* _Your objective_
Without altering anything, repeat each of the records.

Stored records
■ ■ ■
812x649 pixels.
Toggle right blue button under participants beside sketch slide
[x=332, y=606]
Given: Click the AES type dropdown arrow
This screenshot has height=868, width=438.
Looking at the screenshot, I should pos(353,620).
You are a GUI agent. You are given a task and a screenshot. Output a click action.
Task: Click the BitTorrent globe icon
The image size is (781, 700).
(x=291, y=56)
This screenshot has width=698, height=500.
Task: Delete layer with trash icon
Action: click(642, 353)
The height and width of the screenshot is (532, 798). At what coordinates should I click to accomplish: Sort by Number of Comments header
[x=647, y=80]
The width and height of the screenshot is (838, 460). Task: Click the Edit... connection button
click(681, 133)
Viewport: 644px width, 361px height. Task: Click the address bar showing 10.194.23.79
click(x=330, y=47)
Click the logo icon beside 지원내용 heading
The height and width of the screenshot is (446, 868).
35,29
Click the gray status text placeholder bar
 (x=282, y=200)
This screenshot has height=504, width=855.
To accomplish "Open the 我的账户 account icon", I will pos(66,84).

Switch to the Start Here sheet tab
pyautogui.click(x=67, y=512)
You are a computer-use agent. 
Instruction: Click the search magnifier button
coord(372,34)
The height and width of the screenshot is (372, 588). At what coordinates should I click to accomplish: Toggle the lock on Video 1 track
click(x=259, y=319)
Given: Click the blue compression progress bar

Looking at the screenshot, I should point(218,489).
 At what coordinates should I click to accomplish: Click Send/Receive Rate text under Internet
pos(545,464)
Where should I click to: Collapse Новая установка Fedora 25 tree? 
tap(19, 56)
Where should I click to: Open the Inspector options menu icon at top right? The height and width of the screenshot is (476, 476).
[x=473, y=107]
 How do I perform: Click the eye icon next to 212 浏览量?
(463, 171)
■ ■ ■
* _Solution for this exercise_
812x649 pixels.
Toggle right blue button under participants beside sketch slide
[x=332, y=606]
Given: Click the AES type dropdown arrow
This screenshot has height=868, width=438.
Looking at the screenshot, I should pos(353,620).
You are a GUI agent. You are given a task and a screenshot. Output a click action.
Task: Click the BitTorrent globe icon
The image size is (781, 700).
(x=291, y=56)
This screenshot has width=698, height=500.
Task: Delete layer with trash icon
Action: click(642, 353)
The height and width of the screenshot is (532, 798). At what coordinates should I click to accomplish: Sort by Number of Comments header
[x=647, y=80]
The width and height of the screenshot is (838, 460). Task: Click the Edit... connection button
click(681, 133)
Viewport: 644px width, 361px height. Task: Click the address bar showing 10.194.23.79
click(x=330, y=47)
Click the logo icon beside 지원내용 heading
The height and width of the screenshot is (446, 868).
35,29
Click the gray status text placeholder bar
 (x=282, y=200)
This screenshot has height=504, width=855.
To accomplish "Open the 我的账户 account icon", I will pos(66,84).

Switch to the Start Here sheet tab
pyautogui.click(x=67, y=512)
You are a computer-use agent. 
Instruction: Click the search magnifier button
coord(372,34)
The height and width of the screenshot is (372, 588). At what coordinates should I click to accomplish: Toggle the lock on Video 1 track
click(x=259, y=319)
Given: Click the blue compression progress bar

Looking at the screenshot, I should point(218,489).
 At what coordinates should I click to accomplish: Click Send/Receive Rate text under Internet
pos(545,464)
Where should I click to: Collapse Новая установка Fedora 25 tree? 
tap(19, 56)
Where should I click to: Open the Inspector options menu icon at top right? The height and width of the screenshot is (476, 476).
[x=473, y=107]
 How do I perform: Click the eye icon next to 212 浏览量?
(463, 171)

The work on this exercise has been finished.